Review of the in vivo genotoxicity tests performed with styrene

Abstract

Results from new genotoxicity tests in laboratory animals have necessitated a comprehensive re-evaluation of the mutagenic potential of styrene in vivo. Available data suggest that styrene, after being metabolized to styrene oxide, is weakly positive in indicator tests detecting DNA adducts, DNA strand breaks and sister chromatid exchanges (SCEs). There is no convincing evidence of styrene clastogenicity in experimental animals when the quality of the studies and the plausibility of the test results are considered. Equivocal results were obtained after exposure to high doses causing lethality. A recently published in vivo micronucleus test (MNT) in bone marrow cells of mice conforming to the current OECD guideline was clearly negative.

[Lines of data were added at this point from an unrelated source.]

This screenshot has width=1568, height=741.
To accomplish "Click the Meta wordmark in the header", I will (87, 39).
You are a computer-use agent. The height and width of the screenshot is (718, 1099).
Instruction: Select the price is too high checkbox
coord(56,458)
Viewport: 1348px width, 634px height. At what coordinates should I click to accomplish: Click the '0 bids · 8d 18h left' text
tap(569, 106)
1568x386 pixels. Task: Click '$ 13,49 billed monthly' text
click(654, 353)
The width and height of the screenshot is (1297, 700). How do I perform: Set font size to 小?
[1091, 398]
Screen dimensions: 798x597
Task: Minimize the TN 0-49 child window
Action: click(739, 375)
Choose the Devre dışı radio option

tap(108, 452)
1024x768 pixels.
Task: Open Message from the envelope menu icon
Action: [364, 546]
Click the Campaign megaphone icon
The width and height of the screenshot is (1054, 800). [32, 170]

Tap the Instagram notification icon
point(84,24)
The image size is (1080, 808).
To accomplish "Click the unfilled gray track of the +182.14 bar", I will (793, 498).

Consequently, our evaluation of the published genotoxicity data comes to the conclusion that styrene at high doses can induce genotoxic effects in indicator tests. These DNA effects depend upon the exposure levels of the target cells, the metabolic activation to styrene oxide and the efficiency of detoxification. Mutagenic effects of styrene can only be expected under extreme exposure conditions if styrene oxide is not efficiently detoxified and primary DNA lesions are not completely repaired. However, there is no clear evidence that styrene induces mutagenic/clastogenic effects in vivo when tested under appropriate test conditions.